§ Work request
Set the data down again, exactly as it appears below.
====== Material to process
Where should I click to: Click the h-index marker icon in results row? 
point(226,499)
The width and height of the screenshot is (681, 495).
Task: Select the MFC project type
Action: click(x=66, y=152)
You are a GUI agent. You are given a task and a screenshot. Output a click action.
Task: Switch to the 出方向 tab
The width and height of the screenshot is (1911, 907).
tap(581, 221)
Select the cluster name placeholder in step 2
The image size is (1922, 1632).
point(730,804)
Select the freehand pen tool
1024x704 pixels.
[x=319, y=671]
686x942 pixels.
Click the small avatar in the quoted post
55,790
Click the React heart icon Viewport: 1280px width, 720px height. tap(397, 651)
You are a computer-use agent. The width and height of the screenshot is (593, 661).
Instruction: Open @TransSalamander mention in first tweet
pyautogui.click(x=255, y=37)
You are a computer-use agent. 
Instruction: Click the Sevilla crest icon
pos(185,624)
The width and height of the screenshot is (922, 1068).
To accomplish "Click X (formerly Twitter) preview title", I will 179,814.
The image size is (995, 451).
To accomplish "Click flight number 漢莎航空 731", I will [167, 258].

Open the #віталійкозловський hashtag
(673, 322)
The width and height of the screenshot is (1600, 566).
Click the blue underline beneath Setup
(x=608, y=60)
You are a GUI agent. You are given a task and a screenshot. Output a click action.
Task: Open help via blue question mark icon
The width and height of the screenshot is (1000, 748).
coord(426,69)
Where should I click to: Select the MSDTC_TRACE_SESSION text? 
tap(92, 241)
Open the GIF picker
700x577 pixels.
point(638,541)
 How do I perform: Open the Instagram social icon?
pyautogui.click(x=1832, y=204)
============
§ Response
Where should I click to: Click the h-index marker icon in results row? 
point(226,499)
The width and height of the screenshot is (681, 495).
Task: Select the MFC project type
Action: click(x=66, y=152)
You are a GUI agent. You are given a task and a screenshot. Output a click action.
Task: Switch to the 出方向 tab
The width and height of the screenshot is (1911, 907).
tap(581, 221)
Select the cluster name placeholder in step 2
The image size is (1922, 1632).
point(730,804)
Select the freehand pen tool
1024x704 pixels.
[x=319, y=671]
686x942 pixels.
Click the small avatar in the quoted post
55,790
Click the React heart icon Viewport: 1280px width, 720px height. tap(397, 651)
You are a computer-use agent. The width and height of the screenshot is (593, 661).
Instruction: Open @TransSalamander mention in first tweet
pyautogui.click(x=255, y=37)
You are a computer-use agent. 
Instruction: Click the Sevilla crest icon
pos(185,624)
The width and height of the screenshot is (922, 1068).
To accomplish "Click X (formerly Twitter) preview title", I will 179,814.
The image size is (995, 451).
To accomplish "Click flight number 漢莎航空 731", I will [167, 258].

Open the #віталійкозловський hashtag
(673, 322)
The width and height of the screenshot is (1600, 566).
Click the blue underline beneath Setup
(x=608, y=60)
You are a GUI agent. You are given a task and a screenshot. Output a click action.
Task: Open help via blue question mark icon
The width and height of the screenshot is (1000, 748).
coord(426,69)
Where should I click to: Select the MSDTC_TRACE_SESSION text? 
tap(92, 241)
Open the GIF picker
700x577 pixels.
point(638,541)
 How do I perform: Open the Instagram social icon?
pyautogui.click(x=1832, y=204)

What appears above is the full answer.